À la cour, en effet, toutes les conditions étaient réunies pour l’épanouissement d’une vie de luxe et de plaisir : richesses concentrées entre les mains de quelques aristocrates et disponibilité de courtisans nombreux, tous éléments propices à une brillante floraison des arts. Dans ses premières décennies, la civilisation de Heian fut certes plus que jamais nourrie aux sources chinoises dont l’âge de Nara avait si bien su tirer l’essence d’une création nouvelle. Au premier recueil de poèmes paru au milieu du VIIIe siècle, l’Anthologie des myriades d’années (Man yo shu ), succéda ainsi durant tout le premier tiers du IXe siècle une série de compilations qui, pour être les premiers véhicules d’une vision japonaise du monde, n’en étaient pas moins chinoises dans leur conception et leur forme. Bientôt les choses changèrent, sous l’influence de femmes qui diffusèrent et transformèrent en outil littéraire le syllabaire japonais (kana ), autrefois inventé, selon la tradition, par Kibi Makibi (693-775). De retour de Chine, celui-ci avait constitué à partir de la déformation graphique cursive de certains caractères chinois un ensemble alphabétique de signes permettant de noter la langue parlée. Pendant que les hommes s’essayaient, avec plus ou moins de succès, à rédiger rapports et mémoires en usant des caractères chinois, les dames de la cour se mirent peu à peu à noter leurs impressions en pur japonais. C’est ainsi que naquirent, au début du XIe siècle, les chefs-d’œuvre de Murasaki Shikibu, dont le Roman du prince Genji (Genji monogatari ) décrit avec finesse la vie des courtisanes et des dames d’honneur, et de Sei Shonagon, dont les Notes de chevet (Makura no soshi ) inaugurent de façon magistrale le nouveau genre littéraire des recueils au fil de la plume où toute latitude est laissée à la spontanéité.

Époque faste également pour l’architecture : à la prolifération des temples, communautés urbaines, communautés campagnardes ou refuges montagneux, aux féeriques pavillons de la secte de la Terre pure (Jodo) favorisée par les Fujiwara – pavillons dont le plus bel exemple est le Byodoin, ancienne demeure particulière devenue temple lors de la conversion de son maître (1052) – s’ajoutèrent d’élégantes résidences seigneuriales où maisons et jardins s’imbriquaient étroitement.
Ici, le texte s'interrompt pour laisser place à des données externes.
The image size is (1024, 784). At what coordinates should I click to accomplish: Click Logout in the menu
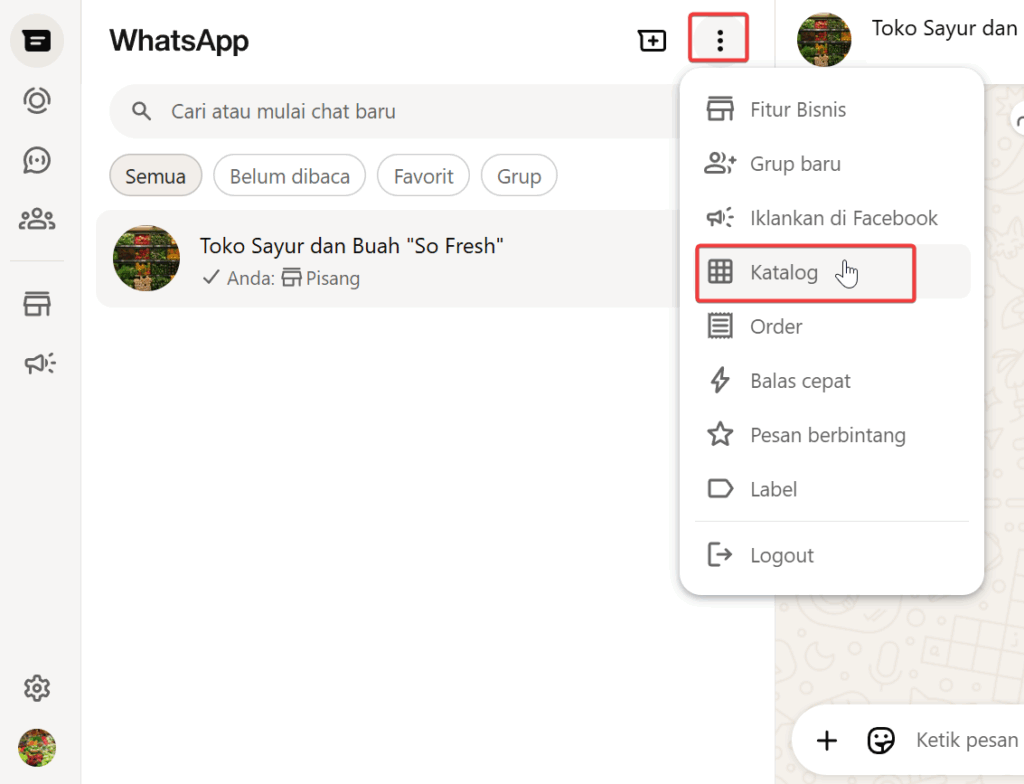pyautogui.click(x=781, y=556)
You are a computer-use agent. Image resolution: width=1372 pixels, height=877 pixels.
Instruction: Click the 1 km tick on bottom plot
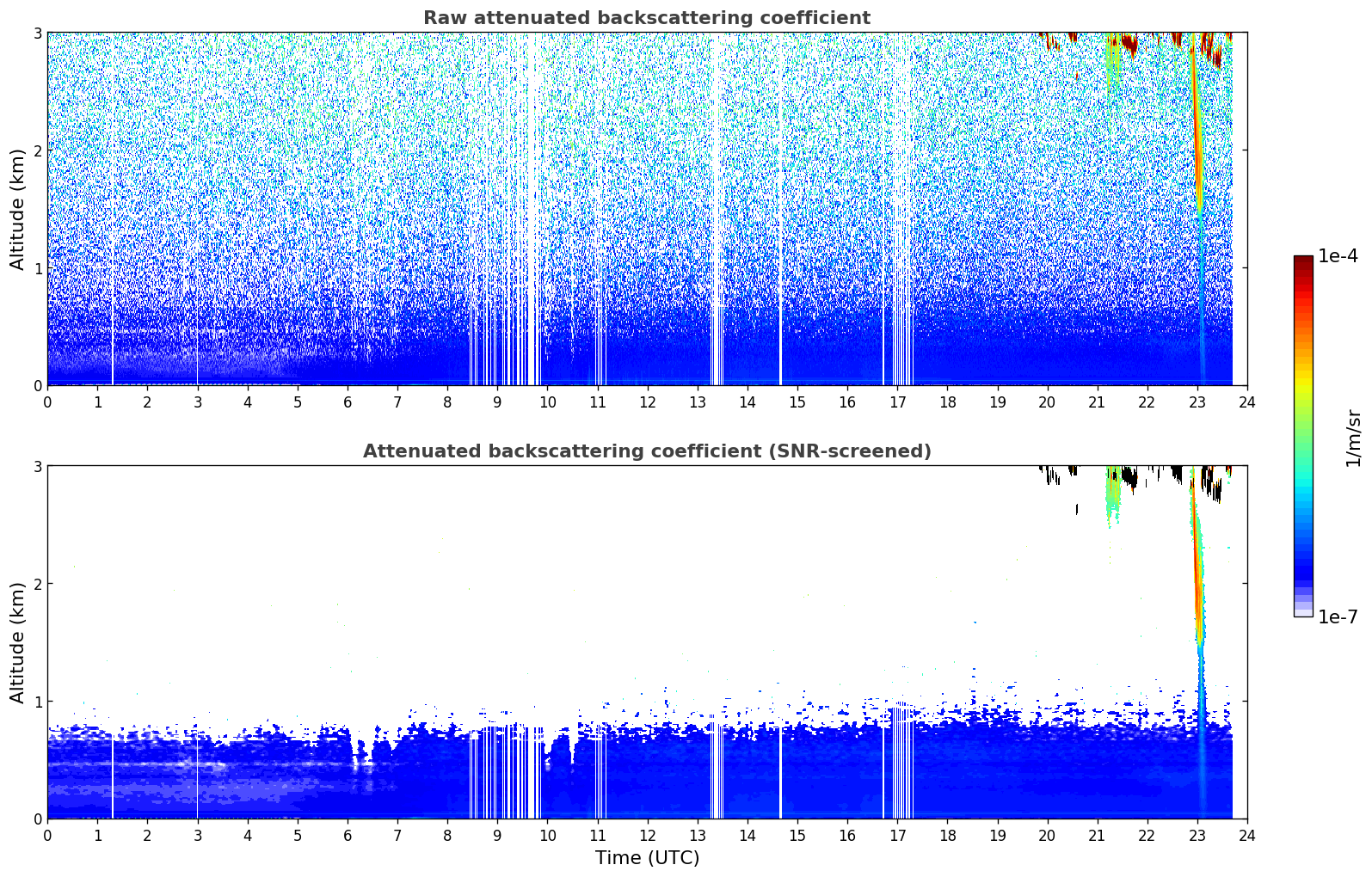click(x=37, y=702)
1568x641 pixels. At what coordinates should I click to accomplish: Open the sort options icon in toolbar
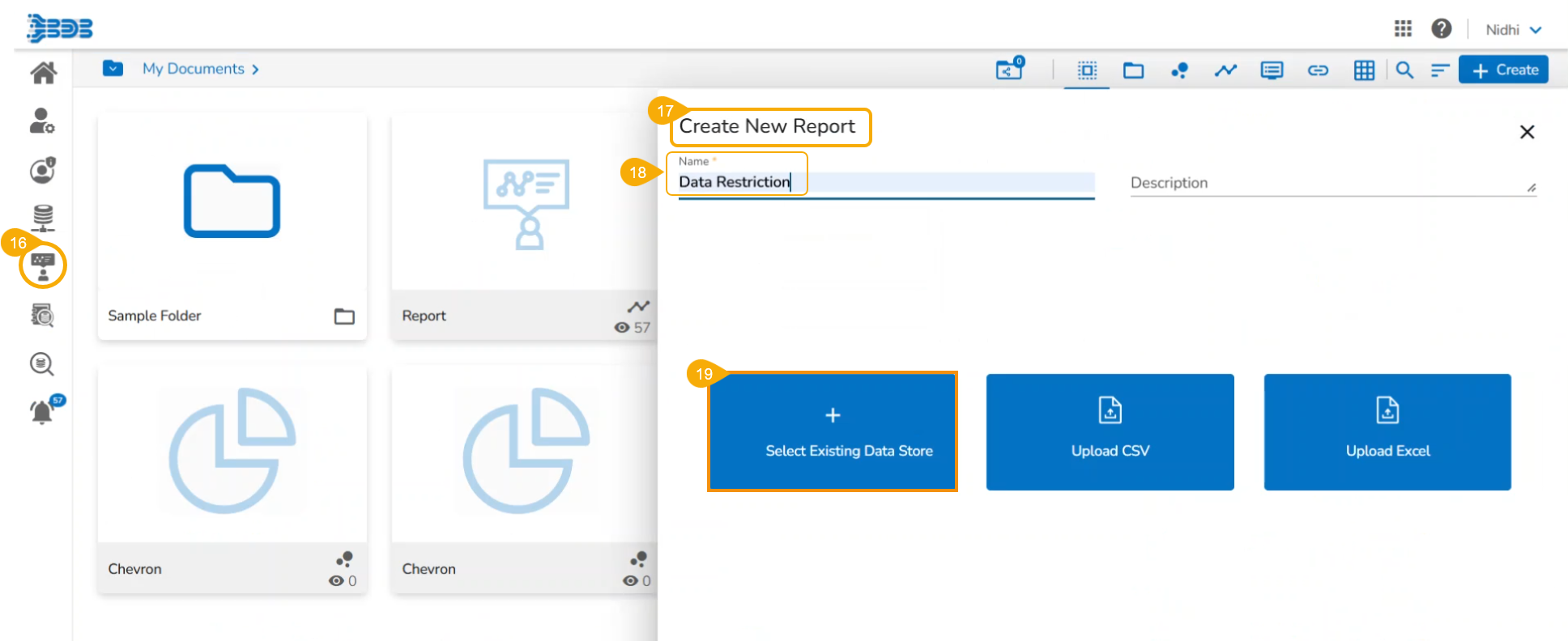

Dans ce cadre, et plus particulièrement après la fermeture du Japon en 894, apparut une peinture spécifiquement japonaise dite yamato-e . Les plus anciens exemples, dont les thèmes rappellent ceux des descriptions chinoises, traitent des quatre saisons, des sites célèbres, des travaux des mois et des récits ou biographies (monogatari-e ) ; biographies de princes comme dans le cas du Roman de Genji , ou biographies de prêtres et histoires des temples comme dans l’Histoire du mont Shigi (Shigisan enji) . Dans une atmosphère sereine où chantent les couleurs, les scènes ont pour cadre une architecture dont l’artiste a enlevé le toit. La vivacité des événements exposés ainsi que la liberté du tracé peuvent aller jusqu’à la caricature comme dans les Caricatures d’oiseaux et d’animaux (Choju giga)  du Kozanji près de Kyoto, satire de la vie bouddhique attribuée au moine Kakuyu (Toba-sojo, 1053-1140). Ainsi le goût japonais était né, il s’était libéré du modèle chinois pour traduire ces siècles de rêve que fut pour certains l’époque des Fujiwara.